Highlights
- Debut: 1976
- Submissions: 3
- Nominations: 1
- Oscar winners: 1

= List of Ivorian submissions for the Academy Award for Best International Feature Film =

Ivory Coast submitted a film for the Academy Award for Best International Feature Film (Note: The category was previously named the Academy Award for Best Foreign Language Film, but this was changed to the Academy Award for Best International Feature Film in April 2019, after the Academy deemed the word "Foreign" to be outdated.) for the first time in 1976. The award is handed out annually by the United States Academy of Motion Picture Arts and Sciences to a feature-length motion picture produced outside the United States that contains primarily non-English dialogue.

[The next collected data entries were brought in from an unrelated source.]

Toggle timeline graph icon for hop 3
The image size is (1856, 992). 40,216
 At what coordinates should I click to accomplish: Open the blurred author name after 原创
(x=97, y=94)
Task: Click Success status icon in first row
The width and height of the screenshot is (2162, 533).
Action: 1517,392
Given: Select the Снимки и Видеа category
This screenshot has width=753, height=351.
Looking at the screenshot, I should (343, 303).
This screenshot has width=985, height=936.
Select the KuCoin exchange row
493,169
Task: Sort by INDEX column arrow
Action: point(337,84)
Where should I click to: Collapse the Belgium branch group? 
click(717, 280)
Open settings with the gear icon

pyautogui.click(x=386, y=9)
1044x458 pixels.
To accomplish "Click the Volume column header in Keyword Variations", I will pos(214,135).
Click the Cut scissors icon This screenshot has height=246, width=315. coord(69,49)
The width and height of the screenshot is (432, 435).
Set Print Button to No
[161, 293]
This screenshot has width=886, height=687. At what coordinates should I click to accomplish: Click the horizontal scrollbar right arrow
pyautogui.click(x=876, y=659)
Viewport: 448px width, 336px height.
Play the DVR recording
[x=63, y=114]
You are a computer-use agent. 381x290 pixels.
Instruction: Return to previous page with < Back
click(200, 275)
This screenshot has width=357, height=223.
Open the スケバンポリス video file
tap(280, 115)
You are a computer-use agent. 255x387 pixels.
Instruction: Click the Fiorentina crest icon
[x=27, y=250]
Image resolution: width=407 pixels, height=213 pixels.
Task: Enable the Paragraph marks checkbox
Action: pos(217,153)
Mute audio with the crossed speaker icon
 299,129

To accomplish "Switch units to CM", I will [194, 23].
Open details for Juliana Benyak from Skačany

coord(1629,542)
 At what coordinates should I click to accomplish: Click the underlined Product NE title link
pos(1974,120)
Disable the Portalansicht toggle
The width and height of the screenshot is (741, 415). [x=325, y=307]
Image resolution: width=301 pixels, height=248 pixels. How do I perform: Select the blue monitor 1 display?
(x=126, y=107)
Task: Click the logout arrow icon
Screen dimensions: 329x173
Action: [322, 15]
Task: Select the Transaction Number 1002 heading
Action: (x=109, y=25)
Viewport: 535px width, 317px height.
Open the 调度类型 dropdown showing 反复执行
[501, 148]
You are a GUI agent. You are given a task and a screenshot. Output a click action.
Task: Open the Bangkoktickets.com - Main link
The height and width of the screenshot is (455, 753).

It was not created until the 1956 Academy Awards, in which a competitive Academy Award of Merit, known as the Best Foreign Language Film Award, was created for non-English speaking films, and has been given annually since.

As of 2026, Ivory Coast won once for Black and White in Color (1976) by Jean-Jacques Annaud.

==Submissions==
The Academy of Motion Picture Arts and Sciences has invited the film industries of various countries to submit their best film for the Academy Award for Best Foreign Language Film since 1956. The Foreign Language Film Award Committee oversees the process and reviews all the submitted films. Following this, they vote via secret ballot to determine the five nominees for the award.

Below is a list of the films that have been submitted by Ivory Coast for review by the Academy for the award by year and the respective Academy Awards ceremony.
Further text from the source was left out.